Records from a data source
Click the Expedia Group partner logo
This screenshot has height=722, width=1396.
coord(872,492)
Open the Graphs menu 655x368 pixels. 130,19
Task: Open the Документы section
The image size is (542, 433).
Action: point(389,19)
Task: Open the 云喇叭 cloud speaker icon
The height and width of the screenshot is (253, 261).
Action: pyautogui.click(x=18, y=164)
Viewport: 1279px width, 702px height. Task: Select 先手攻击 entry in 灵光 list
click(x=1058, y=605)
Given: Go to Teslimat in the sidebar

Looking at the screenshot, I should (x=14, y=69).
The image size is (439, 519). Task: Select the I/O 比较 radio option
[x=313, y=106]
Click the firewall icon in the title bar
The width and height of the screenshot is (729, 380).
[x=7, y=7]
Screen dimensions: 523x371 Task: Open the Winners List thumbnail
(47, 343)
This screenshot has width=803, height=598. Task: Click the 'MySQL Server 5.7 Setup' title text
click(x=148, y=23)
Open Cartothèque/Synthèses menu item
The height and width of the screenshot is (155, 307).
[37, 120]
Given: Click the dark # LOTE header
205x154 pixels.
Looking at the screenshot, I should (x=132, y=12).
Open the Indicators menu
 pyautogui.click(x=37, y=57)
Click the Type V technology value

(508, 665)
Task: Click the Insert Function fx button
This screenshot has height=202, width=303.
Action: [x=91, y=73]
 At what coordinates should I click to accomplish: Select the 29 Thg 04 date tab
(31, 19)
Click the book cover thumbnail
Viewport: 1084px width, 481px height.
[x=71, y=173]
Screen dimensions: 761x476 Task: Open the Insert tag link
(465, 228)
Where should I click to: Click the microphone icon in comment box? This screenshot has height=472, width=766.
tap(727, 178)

**TRY IT:** Each entry above should be retyped exactly, with nothing missed.

**SOLUTION:**
Click the Expedia Group partner logo
This screenshot has height=722, width=1396.
coord(872,492)
Open the Graphs menu 655x368 pixels. 130,19
Task: Open the Документы section
The image size is (542, 433).
Action: point(389,19)
Task: Open the 云喇叭 cloud speaker icon
The height and width of the screenshot is (253, 261).
Action: pyautogui.click(x=18, y=164)
Viewport: 1279px width, 702px height. Task: Select 先手攻击 entry in 灵光 list
click(x=1058, y=605)
Given: Go to Teslimat in the sidebar

Looking at the screenshot, I should (x=14, y=69).
The image size is (439, 519). Task: Select the I/O 比较 radio option
[x=313, y=106]
Click the firewall icon in the title bar
The width and height of the screenshot is (729, 380).
[x=7, y=7]
Screen dimensions: 523x371 Task: Open the Winners List thumbnail
(47, 343)
This screenshot has width=803, height=598. Task: Click the 'MySQL Server 5.7 Setup' title text
click(x=148, y=23)
Open Cartothèque/Synthèses menu item
The height and width of the screenshot is (155, 307).
[37, 120]
Given: Click the dark # LOTE header
205x154 pixels.
Looking at the screenshot, I should (x=132, y=12).
Open the Indicators menu
 pyautogui.click(x=37, y=57)
Click the Type V technology value

(508, 665)
Task: Click the Insert Function fx button
This screenshot has height=202, width=303.
Action: [x=91, y=73]
 At what coordinates should I click to accomplish: Select the 29 Thg 04 date tab
(31, 19)
Click the book cover thumbnail
Viewport: 1084px width, 481px height.
[x=71, y=173]
Screen dimensions: 761x476 Task: Open the Insert tag link
(465, 228)
Where should I click to: Click the microphone icon in comment box? This screenshot has height=472, width=766.
tap(727, 178)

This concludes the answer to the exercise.